Things had not turned out quite as she had planned when selecting Ben to be her husband, but now, after the second dead baby, she gave up her husband and devoted herself to her son. It was
a
new start, but she was getting what she wanted. She had her home, her position in relation to her fellow man, and she had her son. She had a husband who would complacently supply an official parenthood, without interfering in the upbringing of the son. She had picked very well indeed when she picked Ben Chapin, for in this houseful of good manners she encountered no resistance to her acts and methods. And just as though she had done it deliberately (which she had not), she destroyed any love between the boy and his father. The father was made to seem just short of a fool; the son was made to seem just short of sacred.

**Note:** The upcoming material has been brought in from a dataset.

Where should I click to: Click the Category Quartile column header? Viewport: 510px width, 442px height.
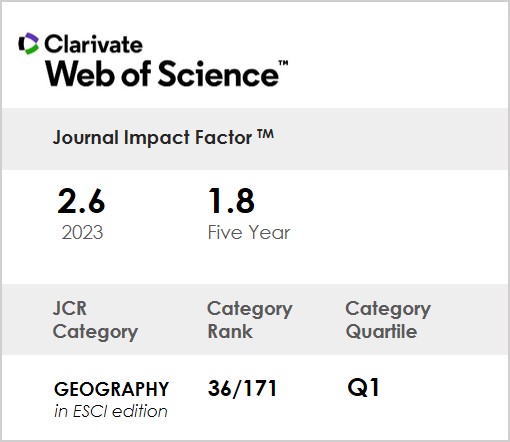coord(388,320)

The years went by. Christmases would come and presents would be exchanged at a most elaborately festooned fireplace, and Ben instituted, but after two tries dropped, the custom of reading
A
Christmas Carol
by Charles Dickens. On the Fourth of July they would go to Ben's office to watch the parade of the Grand Army of the Republic, and Joe would be taken to a children's picnic at The Run. Foley, the coachman who succeeded Connelly, instructed the boy in the arts of riding and driving and introduced him to strong language. The father helped the son with his arithmetic and algebra and first-year Latin, but the mother supervised the rest of his scholastic work. She would hear his spelling and listen to his reading, making him repeat the readings so that she could correct the Pennsylvania Dutchisms that occurred in his speech. Her own accent was refined and precise as a result of the influence of an English nanny, and she was determined to protect Joe as much as possible from the sing-song delivery that was more or less common to Gibbsville children who were not Irish. Ben's speech was plain, closer to New England-Yankee than any other influence, although he pronounced his r's. On such matters as the knotting of a cravat and gentlemanly jewelry Ben was allowed authority, but the only thing he ever really taught the boy was how to swim.